* _What is required_:
Reproduce only the lines of the material below that start at the line containing "Task: Open the See complete instructions link" and stop at the line containing "Given: Click the Balsamiq". Keep both end lines.

* _Data shown_:
⁂

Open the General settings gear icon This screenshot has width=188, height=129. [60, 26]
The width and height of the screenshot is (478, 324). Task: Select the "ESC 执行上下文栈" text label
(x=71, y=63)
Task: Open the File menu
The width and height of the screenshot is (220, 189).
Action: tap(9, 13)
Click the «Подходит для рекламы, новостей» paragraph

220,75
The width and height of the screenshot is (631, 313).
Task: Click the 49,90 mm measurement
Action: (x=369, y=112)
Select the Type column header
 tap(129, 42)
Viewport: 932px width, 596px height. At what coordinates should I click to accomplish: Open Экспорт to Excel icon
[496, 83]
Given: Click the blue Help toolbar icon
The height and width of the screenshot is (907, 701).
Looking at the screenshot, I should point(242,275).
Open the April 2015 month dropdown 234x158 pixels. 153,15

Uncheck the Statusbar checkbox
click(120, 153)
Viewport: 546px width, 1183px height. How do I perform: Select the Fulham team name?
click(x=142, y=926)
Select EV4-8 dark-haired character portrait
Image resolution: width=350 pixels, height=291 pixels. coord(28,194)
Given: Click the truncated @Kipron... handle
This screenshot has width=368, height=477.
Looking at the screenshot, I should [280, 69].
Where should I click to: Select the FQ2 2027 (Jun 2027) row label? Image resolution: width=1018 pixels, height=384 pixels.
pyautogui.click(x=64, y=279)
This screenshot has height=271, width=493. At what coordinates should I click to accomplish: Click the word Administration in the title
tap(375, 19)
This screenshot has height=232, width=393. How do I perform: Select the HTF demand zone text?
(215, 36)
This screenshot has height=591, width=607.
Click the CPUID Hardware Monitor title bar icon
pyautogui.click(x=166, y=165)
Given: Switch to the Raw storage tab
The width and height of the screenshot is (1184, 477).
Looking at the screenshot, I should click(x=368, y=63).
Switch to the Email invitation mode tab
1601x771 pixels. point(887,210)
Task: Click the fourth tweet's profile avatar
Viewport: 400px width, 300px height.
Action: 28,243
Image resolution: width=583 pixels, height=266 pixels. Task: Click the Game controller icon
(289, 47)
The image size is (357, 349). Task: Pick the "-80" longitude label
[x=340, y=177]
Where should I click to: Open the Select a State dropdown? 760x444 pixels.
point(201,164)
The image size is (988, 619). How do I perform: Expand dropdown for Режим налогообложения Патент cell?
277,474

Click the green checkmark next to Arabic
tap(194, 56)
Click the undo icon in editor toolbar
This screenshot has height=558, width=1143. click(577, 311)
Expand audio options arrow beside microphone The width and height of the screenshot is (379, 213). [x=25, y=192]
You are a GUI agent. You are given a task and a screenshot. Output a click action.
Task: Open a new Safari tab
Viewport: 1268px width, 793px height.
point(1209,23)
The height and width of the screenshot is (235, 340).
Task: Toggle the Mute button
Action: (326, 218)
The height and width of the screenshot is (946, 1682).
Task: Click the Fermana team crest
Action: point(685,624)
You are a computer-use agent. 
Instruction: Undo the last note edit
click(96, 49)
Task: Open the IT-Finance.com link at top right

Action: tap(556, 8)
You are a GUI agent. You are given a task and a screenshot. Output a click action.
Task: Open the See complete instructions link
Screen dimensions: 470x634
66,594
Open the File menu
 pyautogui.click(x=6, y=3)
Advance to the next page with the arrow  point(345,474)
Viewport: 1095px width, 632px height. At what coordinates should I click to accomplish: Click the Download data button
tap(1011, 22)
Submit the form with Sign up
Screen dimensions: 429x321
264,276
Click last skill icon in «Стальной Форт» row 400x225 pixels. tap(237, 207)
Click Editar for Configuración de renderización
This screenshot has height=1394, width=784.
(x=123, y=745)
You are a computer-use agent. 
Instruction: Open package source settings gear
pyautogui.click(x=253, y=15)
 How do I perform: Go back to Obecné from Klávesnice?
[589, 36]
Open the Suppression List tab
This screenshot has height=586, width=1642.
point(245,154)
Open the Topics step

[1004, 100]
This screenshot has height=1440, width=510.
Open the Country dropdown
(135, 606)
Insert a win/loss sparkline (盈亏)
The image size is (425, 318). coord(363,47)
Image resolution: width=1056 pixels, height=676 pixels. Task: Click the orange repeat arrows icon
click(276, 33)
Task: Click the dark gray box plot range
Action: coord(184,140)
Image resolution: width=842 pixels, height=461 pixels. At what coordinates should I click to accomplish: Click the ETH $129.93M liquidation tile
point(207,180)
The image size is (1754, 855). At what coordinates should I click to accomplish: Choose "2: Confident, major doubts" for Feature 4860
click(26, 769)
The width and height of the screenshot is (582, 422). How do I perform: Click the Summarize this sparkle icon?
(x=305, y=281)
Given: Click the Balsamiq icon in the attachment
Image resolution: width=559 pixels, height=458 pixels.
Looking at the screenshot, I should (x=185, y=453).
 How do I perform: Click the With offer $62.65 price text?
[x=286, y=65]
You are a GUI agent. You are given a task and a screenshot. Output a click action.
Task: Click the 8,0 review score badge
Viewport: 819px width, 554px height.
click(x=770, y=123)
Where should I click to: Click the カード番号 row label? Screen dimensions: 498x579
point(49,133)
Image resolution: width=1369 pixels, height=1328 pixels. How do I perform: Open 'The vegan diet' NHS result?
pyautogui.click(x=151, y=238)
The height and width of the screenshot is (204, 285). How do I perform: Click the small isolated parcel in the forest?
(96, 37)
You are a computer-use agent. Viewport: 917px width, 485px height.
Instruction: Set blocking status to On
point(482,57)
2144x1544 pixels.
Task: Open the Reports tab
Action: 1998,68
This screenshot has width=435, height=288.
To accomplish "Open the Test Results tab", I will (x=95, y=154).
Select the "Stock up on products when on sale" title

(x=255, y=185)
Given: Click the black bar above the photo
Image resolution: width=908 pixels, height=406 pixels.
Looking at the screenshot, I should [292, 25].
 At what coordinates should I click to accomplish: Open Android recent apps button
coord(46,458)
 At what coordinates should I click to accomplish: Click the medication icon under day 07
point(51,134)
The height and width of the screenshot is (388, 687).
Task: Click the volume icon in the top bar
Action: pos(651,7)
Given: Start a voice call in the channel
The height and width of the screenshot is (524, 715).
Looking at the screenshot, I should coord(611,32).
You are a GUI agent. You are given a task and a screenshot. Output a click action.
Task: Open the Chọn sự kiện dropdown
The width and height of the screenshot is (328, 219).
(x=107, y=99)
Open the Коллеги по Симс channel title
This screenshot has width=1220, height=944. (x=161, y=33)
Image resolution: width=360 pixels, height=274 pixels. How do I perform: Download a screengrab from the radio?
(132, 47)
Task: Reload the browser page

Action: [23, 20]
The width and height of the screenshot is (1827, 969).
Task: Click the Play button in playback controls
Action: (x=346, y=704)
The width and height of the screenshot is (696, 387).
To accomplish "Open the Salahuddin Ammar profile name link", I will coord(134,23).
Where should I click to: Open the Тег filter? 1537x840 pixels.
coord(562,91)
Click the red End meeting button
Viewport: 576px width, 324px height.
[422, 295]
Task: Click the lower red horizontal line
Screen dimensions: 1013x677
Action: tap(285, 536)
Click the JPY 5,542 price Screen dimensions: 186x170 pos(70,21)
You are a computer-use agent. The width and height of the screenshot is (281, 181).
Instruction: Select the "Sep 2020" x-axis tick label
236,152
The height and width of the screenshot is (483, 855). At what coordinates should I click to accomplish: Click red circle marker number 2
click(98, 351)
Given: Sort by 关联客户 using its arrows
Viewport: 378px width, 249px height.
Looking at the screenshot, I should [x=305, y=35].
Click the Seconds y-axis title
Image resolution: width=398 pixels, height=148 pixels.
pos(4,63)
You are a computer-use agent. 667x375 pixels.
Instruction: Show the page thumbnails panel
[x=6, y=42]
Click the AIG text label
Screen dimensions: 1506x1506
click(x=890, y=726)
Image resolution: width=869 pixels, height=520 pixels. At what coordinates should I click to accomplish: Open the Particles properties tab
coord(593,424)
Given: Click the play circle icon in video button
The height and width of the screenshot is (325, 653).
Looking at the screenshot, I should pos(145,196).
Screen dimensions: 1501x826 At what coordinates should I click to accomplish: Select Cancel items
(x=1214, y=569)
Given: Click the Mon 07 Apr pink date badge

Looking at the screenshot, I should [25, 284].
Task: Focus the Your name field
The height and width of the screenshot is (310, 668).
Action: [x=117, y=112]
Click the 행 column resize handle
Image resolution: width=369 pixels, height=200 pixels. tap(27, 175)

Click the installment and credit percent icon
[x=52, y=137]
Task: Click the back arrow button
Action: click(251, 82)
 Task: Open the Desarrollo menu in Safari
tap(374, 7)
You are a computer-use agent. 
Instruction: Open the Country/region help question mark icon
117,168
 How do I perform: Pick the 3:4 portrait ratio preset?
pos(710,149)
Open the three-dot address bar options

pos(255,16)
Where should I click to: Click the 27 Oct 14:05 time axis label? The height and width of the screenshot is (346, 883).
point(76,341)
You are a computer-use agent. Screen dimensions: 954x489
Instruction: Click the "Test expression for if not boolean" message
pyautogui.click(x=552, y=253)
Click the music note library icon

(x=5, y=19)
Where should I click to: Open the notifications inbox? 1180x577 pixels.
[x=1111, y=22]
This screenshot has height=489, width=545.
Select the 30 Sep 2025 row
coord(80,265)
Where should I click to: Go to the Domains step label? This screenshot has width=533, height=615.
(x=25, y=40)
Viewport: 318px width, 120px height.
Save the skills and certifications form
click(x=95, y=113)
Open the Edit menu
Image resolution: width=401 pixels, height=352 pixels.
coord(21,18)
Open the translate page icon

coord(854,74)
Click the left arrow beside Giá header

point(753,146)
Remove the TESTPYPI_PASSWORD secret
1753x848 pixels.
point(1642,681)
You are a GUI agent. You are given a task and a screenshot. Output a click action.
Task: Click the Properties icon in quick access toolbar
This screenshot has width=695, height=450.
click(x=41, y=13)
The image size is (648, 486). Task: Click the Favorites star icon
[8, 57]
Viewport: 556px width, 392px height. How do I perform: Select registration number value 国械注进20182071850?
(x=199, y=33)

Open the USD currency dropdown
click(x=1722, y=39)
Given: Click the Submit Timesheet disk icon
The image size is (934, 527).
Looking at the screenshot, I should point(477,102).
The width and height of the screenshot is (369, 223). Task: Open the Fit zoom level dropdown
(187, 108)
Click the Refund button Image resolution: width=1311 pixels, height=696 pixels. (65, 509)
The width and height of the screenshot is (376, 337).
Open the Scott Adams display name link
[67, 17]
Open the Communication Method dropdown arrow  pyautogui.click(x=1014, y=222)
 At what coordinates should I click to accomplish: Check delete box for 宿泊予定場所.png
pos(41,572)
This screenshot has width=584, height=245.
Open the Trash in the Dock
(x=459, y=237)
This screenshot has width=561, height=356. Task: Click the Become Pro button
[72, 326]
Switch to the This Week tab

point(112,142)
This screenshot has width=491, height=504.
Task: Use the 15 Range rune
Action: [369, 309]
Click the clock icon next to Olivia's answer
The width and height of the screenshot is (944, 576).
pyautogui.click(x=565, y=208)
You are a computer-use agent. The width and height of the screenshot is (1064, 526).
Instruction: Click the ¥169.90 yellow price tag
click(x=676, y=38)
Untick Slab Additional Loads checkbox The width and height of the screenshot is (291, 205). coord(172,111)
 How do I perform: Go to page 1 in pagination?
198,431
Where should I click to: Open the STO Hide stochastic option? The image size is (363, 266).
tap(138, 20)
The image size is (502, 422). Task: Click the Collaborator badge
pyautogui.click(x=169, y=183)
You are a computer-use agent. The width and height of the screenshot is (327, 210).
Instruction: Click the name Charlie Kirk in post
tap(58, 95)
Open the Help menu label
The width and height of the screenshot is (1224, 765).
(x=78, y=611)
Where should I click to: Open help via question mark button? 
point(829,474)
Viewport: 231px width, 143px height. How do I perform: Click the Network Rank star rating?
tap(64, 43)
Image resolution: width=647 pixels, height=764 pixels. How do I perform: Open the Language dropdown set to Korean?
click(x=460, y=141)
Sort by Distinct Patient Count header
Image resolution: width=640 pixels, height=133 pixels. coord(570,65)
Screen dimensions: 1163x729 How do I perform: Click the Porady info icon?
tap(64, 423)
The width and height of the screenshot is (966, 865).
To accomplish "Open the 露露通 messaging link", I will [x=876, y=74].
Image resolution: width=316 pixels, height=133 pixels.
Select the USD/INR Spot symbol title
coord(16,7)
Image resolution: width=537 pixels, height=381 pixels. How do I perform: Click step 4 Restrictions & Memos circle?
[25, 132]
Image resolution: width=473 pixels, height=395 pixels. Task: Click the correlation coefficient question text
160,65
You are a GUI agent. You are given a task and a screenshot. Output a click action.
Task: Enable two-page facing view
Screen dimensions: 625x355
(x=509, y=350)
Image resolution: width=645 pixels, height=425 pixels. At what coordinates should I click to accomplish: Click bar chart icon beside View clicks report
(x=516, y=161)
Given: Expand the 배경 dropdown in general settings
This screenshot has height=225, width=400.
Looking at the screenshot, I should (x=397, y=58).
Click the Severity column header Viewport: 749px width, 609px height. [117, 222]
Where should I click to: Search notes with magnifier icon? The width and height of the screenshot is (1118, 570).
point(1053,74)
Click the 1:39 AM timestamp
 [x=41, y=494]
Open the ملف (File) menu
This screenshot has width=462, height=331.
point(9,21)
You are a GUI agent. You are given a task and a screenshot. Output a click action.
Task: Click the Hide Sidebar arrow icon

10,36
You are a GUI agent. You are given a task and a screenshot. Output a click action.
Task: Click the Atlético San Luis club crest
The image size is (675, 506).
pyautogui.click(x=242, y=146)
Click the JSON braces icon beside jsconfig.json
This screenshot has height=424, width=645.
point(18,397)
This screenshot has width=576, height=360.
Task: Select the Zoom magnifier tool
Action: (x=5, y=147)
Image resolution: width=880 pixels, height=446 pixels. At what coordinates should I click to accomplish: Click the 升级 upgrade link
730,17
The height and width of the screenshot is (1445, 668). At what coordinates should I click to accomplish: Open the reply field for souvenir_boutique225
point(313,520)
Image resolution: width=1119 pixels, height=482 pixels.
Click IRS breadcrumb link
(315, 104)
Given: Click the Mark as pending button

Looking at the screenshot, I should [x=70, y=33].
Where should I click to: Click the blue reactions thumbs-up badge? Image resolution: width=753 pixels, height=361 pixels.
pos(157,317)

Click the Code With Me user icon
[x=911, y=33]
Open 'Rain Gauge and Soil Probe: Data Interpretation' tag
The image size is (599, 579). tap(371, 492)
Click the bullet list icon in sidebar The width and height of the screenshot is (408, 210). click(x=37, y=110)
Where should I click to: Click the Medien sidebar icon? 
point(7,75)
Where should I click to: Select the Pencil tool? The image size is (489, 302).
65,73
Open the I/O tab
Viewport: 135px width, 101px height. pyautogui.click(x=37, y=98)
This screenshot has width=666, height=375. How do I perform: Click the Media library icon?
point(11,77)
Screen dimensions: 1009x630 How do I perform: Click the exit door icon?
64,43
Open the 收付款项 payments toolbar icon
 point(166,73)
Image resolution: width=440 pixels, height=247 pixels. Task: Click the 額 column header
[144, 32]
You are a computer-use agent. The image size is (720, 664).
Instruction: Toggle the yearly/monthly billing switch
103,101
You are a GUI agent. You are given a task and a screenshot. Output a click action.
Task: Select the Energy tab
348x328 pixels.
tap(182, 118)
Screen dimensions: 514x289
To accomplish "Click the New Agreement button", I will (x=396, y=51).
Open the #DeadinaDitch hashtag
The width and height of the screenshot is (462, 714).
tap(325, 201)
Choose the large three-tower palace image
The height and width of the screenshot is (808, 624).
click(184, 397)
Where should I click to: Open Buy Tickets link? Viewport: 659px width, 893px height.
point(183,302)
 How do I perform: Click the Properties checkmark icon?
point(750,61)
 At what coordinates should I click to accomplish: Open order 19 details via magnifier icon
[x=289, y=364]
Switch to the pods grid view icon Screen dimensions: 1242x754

⁂

* _Response below_:
Task: Open the See complete instructions link
Screen dimensions: 470x634
66,594
Open the File menu
 pyautogui.click(x=6, y=3)
Advance to the next page with the arrow  point(345,474)
Viewport: 1095px width, 632px height. At what coordinates should I click to accomplish: Click the Download data button
tap(1011, 22)
Submit the form with Sign up
Screen dimensions: 429x321
264,276
Click last skill icon in «Стальной Форт» row 400x225 pixels. tap(237, 207)
Click Editar for Configuración de renderización
This screenshot has height=1394, width=784.
(x=123, y=745)
You are a computer-use agent. 
Instruction: Open package source settings gear
pyautogui.click(x=253, y=15)
 How do I perform: Go back to Obecné from Klávesnice?
[589, 36]
Open the Suppression List tab
This screenshot has height=586, width=1642.
point(245,154)
Open the Topics step

[1004, 100]
This screenshot has height=1440, width=510.
Open the Country dropdown
(135, 606)
Insert a win/loss sparkline (盈亏)
The image size is (425, 318). coord(363,47)
Image resolution: width=1056 pixels, height=676 pixels. Task: Click the orange repeat arrows icon
click(276, 33)
Task: Click the dark gray box plot range
Action: coord(184,140)
Image resolution: width=842 pixels, height=461 pixels. At what coordinates should I click to accomplish: Click the ETH $129.93M liquidation tile
point(207,180)
The image size is (1754, 855). At what coordinates should I click to accomplish: Choose "2: Confident, major doubts" for Feature 4860
click(26, 769)
The width and height of the screenshot is (582, 422). How do I perform: Click the Summarize this sparkle icon?
(x=305, y=281)
Given: Click the Balsamiq icon in the attachment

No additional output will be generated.